- _Excerpt_:
------------------------------------------------
The realisation of IM3i will enhance the connectivity of businesses and local communities in Iskandar Malaysia and help to facilitate economic growth. Moreover, Iskandar Malaysia as a whole will benefit from the progressive advancement of Malaysia’s national digital economy, in which, under the 11MP, the government is targeting broadband connectivity to cover 95 per cent of the country’s populated areas. Iskandar Malaysia itself has formulated a target of 100 per cent broadband penetration by 2025.
In tandem with Iskandar Malaysia’s digital connectivity aspirations, plans are in place to transform the area into a smart city as part of the wider goal to improve urban efficiency. By complementing related federal government proposals outlined under the 11MP, distinct smart city initiatives will help to accelerate the arrival of new talent and investment to Iskandar Malaysia, while simultaneously setting a new benchmark for sustainable urban development. The goal of this approach is to integrate the economic corridor’s economy, environment and distinct social aspects through the innovative use of ICT for better quality and sustainable living. Implementation of the six identified smart city dimensions will provide a distinctive edge for the smart future of Iskandar Malaysia.
THE PILLARS OF TRANSFORMATION
Iskandar Malaysia is one of the largest regional development projects in ASEAN and its progress to date has been anchored on its two broad-based plans: the Comprehensive Development Plan 2006-2025 (CDP); and Comprehensive Development Plan ii 2014-2025 (CDPii). While CDP focused on five strategic pillars, including institutional frameworks, economic growth sectors and hard and soft infrastructure aspects, CDPii prioritises five transformative interventions to further align growth with local communities. These constitute three economic interventions, including transforming Iskandar Malaysia into a regional hub for tourism, healthcare, education and logistics, and creating a centralised data centre and knowledge hub, known as Iskandar Malaysia Urban Observatory; as well as two social and environmental interventions which include prioritising inclusive wealth generation and ‘greening’ the economic region.
Consequently, its transformation since 2006 has been facilitated by this holistic planning, which incorporates both transport and digital under its focus infrastructure enablers. This approach has been fundamental to enhancing connectivity for and between all stakeholders, from local residents and business communities, to investors and government agencies.
------------------------------------------------
- _Instruction 1_:
According to the Iskandar Malaysia excerpt, what broadband penetration target has Iskandar Malaysia set, and by what year?
- _Instruction 2_:
Print the passage of the Iskandar Malaysia excerpt starting at "The realisation of" and ending at "penetration by 2025.".
The data after this is separate material with no connection to the Iskandar Malaysia excerpt.

- _Collected data_:
------------------------------------------------
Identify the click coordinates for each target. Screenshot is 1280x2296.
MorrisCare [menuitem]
------------------------------------------------
- _Full response 1_:
100 per cent broadband penetration by 2025.

- _Full response 2_:
The realisation of IM3i will enhance the connectivity of businesses and local communities in Iskandar Malaysia and help to facilitate economic growth. Moreover, Iskandar Malaysia as a whole will benefit from the progressive advancement of Malaysia’s national digital economy, in which, under the 11MP, the government is targeting broadband connectivity to cover 95 per cent of the country’s populated areas. Iskandar Malaysia itself has formulated a target of 100 per cent broadband penetration by 2025.